We analyze extensive BVR_cI_c time-series photometry and radial-velocity measurements for WOCS 40007 (Auner 259; KIC 5113053), a double-lined detached eclipsing binary and a member of the open cluster NGC 6819. Utilizing photometric observations from
the 1-meter telescope at Mount Laguna Observatory and spectra from the WIYN 3.5-meter telescope, we measure precise and accurate masses (~1.6% uncertainty) and radii (~0.5%) for the binary components. In addition, we discover a third star orbiting the binary with a period greater than 3000 days using radial velocities and Kepler eclipse timings. Because the stars in the eclipsing binary are near the cluster turnoff, they are evolving rapidly in size and are sensitive to age. With a metallicity of [Fe/H]=+0.09+/-0.03, we find the age of NGC 6819 to be about 2.4 Gyr from CMD isochrone fitting and 3.1+/-0.4 Gyr by analyzing the mass-radius (M-R) data for this binary. The M-R age is above previous determinations for this cluster, but consistent within 1 sigma uncertainties. When the M-R data for the primary star of the additional cluster binary WOCS 23009 is included, the weighted age estimate drops to 2.5+/-0.2 Gyr, with a systematic uncertainty of at least 0.2 Gyr. The age difference between our CMD and M-R findings may be the result of systematic error in the metallicity or helium abundance used in models, or due to slight radius inflation of one or both stars in the WOCS 40007 binary.

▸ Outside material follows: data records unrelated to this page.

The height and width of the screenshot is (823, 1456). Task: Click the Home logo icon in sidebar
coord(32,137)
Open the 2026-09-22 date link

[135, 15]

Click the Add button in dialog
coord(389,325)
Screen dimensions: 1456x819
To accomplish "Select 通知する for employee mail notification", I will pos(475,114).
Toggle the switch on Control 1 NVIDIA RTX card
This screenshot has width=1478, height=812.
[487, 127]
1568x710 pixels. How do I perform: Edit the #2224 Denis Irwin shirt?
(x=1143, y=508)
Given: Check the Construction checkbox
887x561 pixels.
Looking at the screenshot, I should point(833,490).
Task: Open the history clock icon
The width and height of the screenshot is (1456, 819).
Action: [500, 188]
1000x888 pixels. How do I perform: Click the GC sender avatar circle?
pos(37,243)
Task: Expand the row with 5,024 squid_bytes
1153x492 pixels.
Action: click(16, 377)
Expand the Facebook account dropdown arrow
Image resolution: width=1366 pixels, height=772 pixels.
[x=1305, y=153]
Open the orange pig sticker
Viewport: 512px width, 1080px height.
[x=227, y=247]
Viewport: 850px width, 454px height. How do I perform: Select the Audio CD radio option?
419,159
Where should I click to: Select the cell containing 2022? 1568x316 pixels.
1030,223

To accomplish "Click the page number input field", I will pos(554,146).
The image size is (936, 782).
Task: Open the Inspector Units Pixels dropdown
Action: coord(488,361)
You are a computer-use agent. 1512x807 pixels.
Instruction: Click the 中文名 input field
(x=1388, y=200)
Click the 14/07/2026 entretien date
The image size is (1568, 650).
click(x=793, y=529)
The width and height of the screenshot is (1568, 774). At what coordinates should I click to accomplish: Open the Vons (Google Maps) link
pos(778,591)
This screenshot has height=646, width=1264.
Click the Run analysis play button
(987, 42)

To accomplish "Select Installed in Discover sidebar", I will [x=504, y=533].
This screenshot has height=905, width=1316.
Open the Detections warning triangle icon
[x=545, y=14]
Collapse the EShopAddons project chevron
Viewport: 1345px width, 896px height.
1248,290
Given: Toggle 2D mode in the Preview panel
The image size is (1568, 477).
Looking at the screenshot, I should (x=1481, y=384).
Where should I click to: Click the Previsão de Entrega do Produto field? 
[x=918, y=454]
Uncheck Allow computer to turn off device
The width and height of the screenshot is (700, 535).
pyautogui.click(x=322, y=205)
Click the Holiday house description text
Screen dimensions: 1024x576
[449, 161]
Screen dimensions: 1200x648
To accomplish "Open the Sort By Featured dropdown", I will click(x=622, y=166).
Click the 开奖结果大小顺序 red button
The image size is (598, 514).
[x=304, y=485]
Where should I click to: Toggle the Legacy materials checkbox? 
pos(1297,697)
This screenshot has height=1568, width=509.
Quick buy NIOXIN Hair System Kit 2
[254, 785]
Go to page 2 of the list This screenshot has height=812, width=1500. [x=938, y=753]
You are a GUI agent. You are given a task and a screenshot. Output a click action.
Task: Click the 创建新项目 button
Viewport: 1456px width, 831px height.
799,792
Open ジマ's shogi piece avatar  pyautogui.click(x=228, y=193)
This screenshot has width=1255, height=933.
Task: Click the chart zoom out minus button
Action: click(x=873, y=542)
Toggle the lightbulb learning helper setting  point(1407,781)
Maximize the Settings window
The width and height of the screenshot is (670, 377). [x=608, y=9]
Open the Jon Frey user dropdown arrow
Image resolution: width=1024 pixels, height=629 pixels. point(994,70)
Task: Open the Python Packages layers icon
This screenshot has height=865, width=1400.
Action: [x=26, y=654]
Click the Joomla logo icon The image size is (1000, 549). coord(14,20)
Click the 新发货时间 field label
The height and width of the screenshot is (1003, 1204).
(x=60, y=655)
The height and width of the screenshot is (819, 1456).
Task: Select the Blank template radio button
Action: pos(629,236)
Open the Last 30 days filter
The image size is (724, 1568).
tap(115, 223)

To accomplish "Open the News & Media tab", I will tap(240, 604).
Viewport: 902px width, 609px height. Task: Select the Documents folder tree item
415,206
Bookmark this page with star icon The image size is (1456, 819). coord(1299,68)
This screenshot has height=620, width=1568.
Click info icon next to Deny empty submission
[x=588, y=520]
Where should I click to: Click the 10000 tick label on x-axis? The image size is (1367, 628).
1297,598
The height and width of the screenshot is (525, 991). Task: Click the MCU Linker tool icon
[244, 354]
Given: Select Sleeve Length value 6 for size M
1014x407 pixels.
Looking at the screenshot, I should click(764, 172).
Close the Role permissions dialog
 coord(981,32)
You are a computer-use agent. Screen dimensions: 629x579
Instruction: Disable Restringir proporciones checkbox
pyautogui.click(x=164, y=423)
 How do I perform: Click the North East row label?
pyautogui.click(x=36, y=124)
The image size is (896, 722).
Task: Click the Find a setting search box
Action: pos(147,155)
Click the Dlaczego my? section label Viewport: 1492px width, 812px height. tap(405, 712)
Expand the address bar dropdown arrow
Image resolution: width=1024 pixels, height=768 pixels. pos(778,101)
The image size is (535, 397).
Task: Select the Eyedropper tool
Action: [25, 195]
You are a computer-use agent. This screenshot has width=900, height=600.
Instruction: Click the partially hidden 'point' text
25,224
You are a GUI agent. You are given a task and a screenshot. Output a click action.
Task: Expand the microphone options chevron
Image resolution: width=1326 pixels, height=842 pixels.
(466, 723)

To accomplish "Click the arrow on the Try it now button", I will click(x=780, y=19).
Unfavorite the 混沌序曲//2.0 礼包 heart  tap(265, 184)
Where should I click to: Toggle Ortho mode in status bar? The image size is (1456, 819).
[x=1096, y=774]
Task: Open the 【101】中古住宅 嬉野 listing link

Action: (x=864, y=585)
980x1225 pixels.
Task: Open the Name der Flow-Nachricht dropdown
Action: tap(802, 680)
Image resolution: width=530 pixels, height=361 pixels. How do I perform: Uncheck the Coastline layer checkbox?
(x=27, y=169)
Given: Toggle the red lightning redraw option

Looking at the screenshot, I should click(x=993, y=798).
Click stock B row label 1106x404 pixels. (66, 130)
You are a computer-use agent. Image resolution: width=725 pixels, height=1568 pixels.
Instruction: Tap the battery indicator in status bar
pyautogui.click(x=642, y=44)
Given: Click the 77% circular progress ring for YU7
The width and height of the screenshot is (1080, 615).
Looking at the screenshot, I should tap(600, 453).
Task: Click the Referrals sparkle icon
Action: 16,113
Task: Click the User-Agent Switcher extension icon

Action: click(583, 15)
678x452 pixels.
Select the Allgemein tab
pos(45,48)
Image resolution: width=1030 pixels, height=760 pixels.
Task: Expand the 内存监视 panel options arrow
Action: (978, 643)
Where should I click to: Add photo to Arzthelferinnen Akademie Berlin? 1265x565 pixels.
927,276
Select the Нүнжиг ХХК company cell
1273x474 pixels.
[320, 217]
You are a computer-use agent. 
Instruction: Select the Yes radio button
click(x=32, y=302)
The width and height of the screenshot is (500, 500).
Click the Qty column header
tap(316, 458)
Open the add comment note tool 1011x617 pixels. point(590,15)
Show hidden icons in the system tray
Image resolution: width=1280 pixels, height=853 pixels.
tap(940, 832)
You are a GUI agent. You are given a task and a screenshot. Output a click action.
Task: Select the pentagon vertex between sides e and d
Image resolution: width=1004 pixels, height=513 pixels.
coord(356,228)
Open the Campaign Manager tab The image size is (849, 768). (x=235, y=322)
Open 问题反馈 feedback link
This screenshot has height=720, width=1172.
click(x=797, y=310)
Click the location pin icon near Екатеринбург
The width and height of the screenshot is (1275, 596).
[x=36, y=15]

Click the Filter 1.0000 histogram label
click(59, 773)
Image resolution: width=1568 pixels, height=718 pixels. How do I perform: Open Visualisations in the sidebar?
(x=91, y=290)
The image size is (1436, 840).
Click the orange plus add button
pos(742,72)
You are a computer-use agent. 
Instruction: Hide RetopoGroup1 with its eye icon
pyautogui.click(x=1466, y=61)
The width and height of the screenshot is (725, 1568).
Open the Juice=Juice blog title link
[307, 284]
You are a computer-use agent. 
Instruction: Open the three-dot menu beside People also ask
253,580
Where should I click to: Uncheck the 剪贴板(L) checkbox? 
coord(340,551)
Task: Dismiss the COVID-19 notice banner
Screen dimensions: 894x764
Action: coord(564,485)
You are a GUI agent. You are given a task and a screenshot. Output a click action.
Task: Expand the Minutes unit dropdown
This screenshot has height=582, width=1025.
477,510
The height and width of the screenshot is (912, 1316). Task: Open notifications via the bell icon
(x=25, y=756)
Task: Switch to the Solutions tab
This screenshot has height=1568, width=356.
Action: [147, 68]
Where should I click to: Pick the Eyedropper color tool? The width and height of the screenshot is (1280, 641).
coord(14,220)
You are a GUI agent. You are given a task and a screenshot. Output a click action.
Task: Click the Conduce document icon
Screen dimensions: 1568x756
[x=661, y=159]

We present the discovery of the totally eclipsing long-period (P = 771.8 d) binary system WOCS 23009 in the old open cluster NGC 6819 that contains both an evolved star near central hydrogen exhaustion and a low-mass (0.45 Msun) star. This system was
previously known to be a single-lined spectroscopic binary, but the discovery of an eclipse near apastron using data from the Kepler space telescope makes it clear that the system has an inclination that is very close to 90 degrees. Although the secondary star has not been identified in spectra, the mass of the primary star can be constrained using other eclipsing binaries in the cluster. The combination of total eclipses and a mass constraint for the primary star allows us to determine a reliable mass for the secondary star and radii for both stars, and to constrain the cluster age. Unlike well-measured stars of similar mass in field binaries, the low-mass secondary is not significantly inflated in radius compared to model predictions. The primary star characteristics, in combination with cluster photometry and masses from other cluster binaries, indicates a best age of 2.62+/-0.25 Gyr, although stellar model physics may introduce systematic uncertainties at the ~10% level. We find preliminary evidence that the asteroseismic predictions for red giant masses in this cluster are systematically too high by as much as 8%.